実はほとんど報道されなかったが、この6月1日に直径約300メートルと推定される地球近傍小惑星「2021KT1」が、地球に最接近していた。
 2021KT1は、事前に存在が把握され、軌道も計算されていた。
 さらにさほど話題にならなかったのは、地球への接近が約720万キロと離れていたことがある。これは、月までの距離の約19倍もあった。

​​
かすめ去ってから天文学者は気がついた​
 しかし、実は危ないところだったと思われる地球近傍小惑星の最接近が、1年前の2020年6月5日にあった。超小型小惑星が、月までの距離の80%に当たる約30万キロの所にまで地球に最接近し、飛び去っていたことが分かった(写真=地球に接近する小惑星想像図)。

 

 


 憂うべくは、このような地球近傍小惑星には、監視する天文学者たちも接近に気づかず、超接近していたことは、この小惑星が地球から過ぎ去ってから2日後だったということだ。
 この地球近傍小惑星は、「2020LD」と名付けられたが、直径は約122メートル程度だった。むろん660万年前の白亜紀末にユカタン沖に衝突し、恐竜の時代を事実上終わらせた小惑星の推定直径約10キロよりは、ずっと小さい。
 しかしそれでも、もし地球に衝突すれば、半径80キロの範囲内に猛烈な爆風と焦熱をもたらし、大都市を直撃すれば、壊滅的被害が出た、と推定される(写真=アメリカ、アリゾナ州にあるバリンジャー隕石孔。
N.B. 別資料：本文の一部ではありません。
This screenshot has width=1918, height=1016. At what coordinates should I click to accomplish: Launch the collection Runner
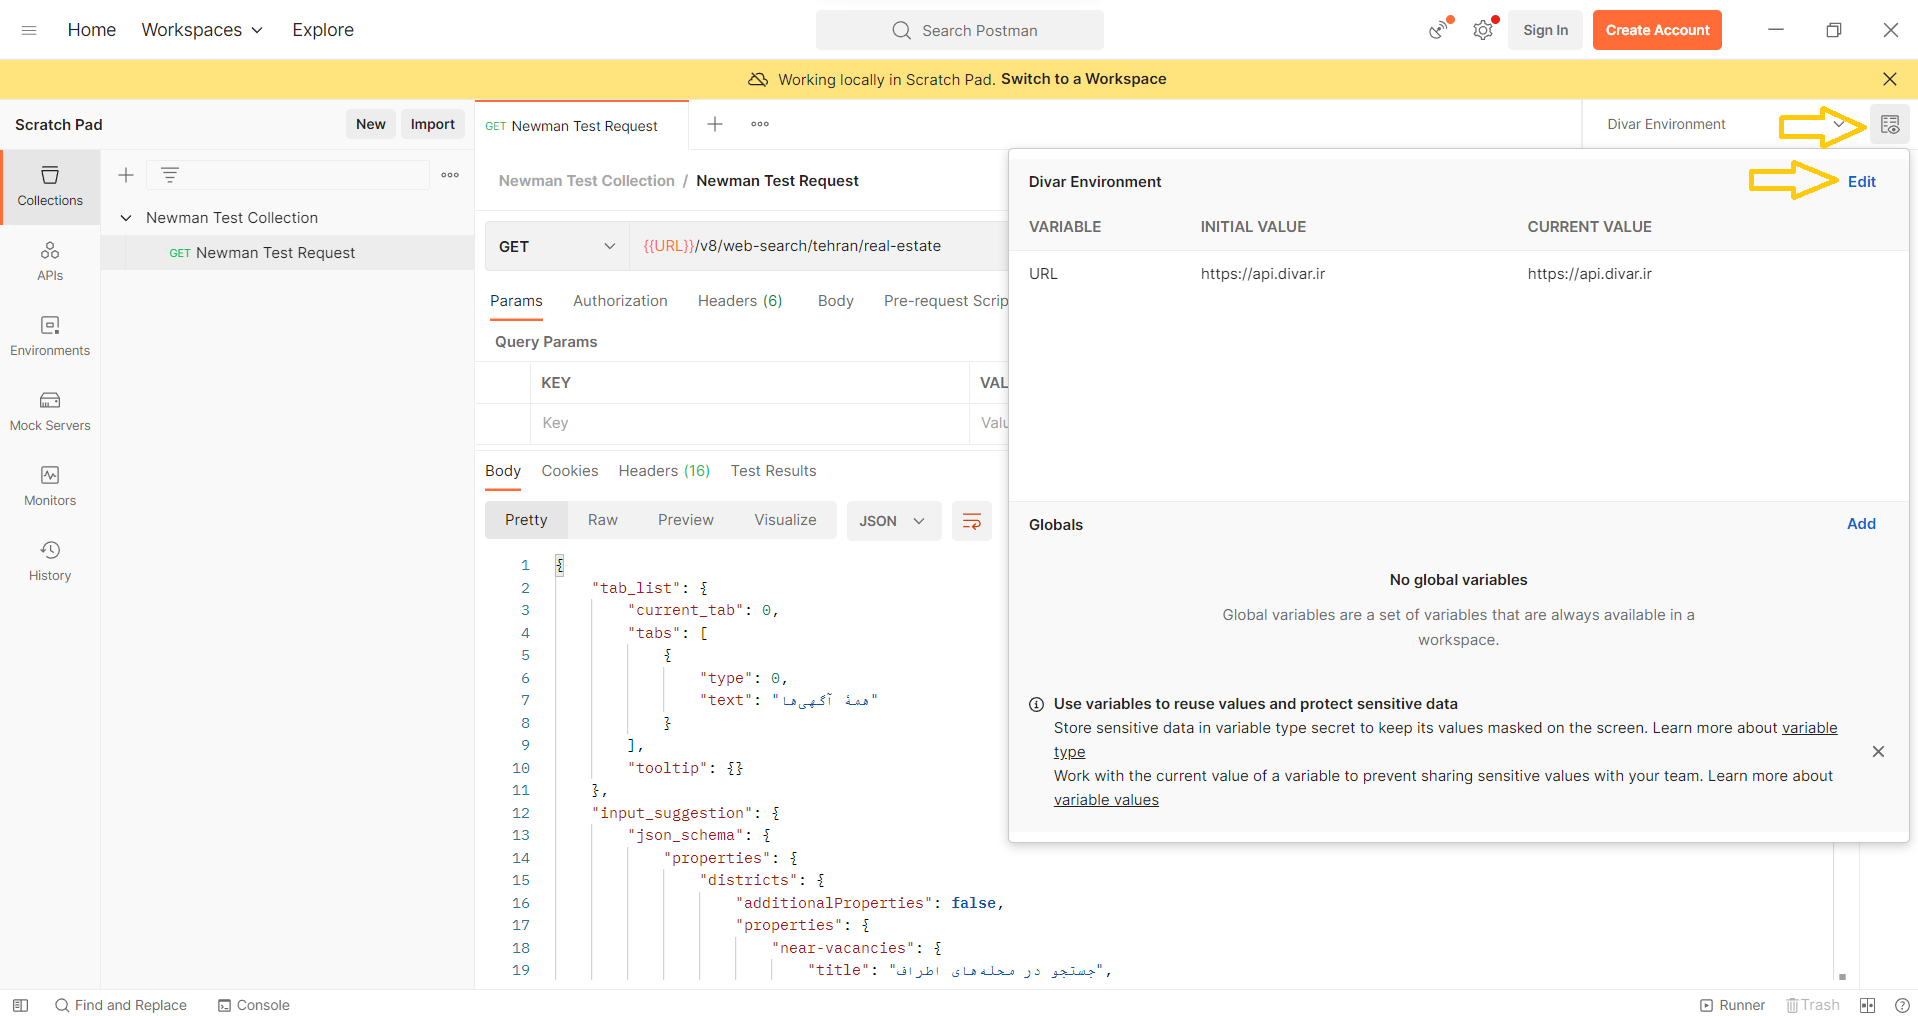point(1733,1005)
人類がまだ新大陸に進出していなかった5万年前頃に、30~50メートルの超小型小惑星が衝突した跡。僕は、以前、ここを訪れ、その大きさに息を飲んだ記憶がある)。​​

 


 

7.2万キロまで近づいた130メートルの小惑星​
 2020LDよりもっと危険な小惑星が、その1年前にあった。
 2019年7月25日に地球に最接近した「2019OK」だ。大きさは、推定130メートルと2020LDと同程度。しかし接近度は、さらに大きく、実に月までの距離の20%ほど、約7.2万キロまで近づいた。これは、広い太陽系から見れば、「かすめた」と言っていいほどの超最接近だった。
 2019OKも、大都市近くに衝突すれば、1つの都市圏が消滅するほどの巨大被害をもたらした、と見られる。
 こうした地球近傍小惑星は、主なものは軌道も特定され、接近度もある程度分かっている。しかし2020LDや2019OKのように、天文学者たちが全く気づかない地球近傍小惑星は無数にあると考えられる。小さいだけに、発見ができず、気がついた時は、手遅れという事態は十分あり得る。
 

1年に1度は小惑星が急接近か​
 以上のように見てくると、1年に1個程度のニアミスする地球近傍小惑星があることになる。
 2021KT1のように720万キロも離れて飛び去ってくれるならどうということはないが、2019OKのように数万キロ程度となると、そのうち直撃する危険のある地球近傍小惑星も現れるかもしれない。
 またある程度離れて通過すると予想される地球近傍小惑星も、太陽や月、地球そのものの引力の影響を受けて軌道を大きく変えるものもあり得る。
 今は、そうした物が来ないように祈るしかない、という実はお寒い状況なのである。


 所用で、数日間、休載します。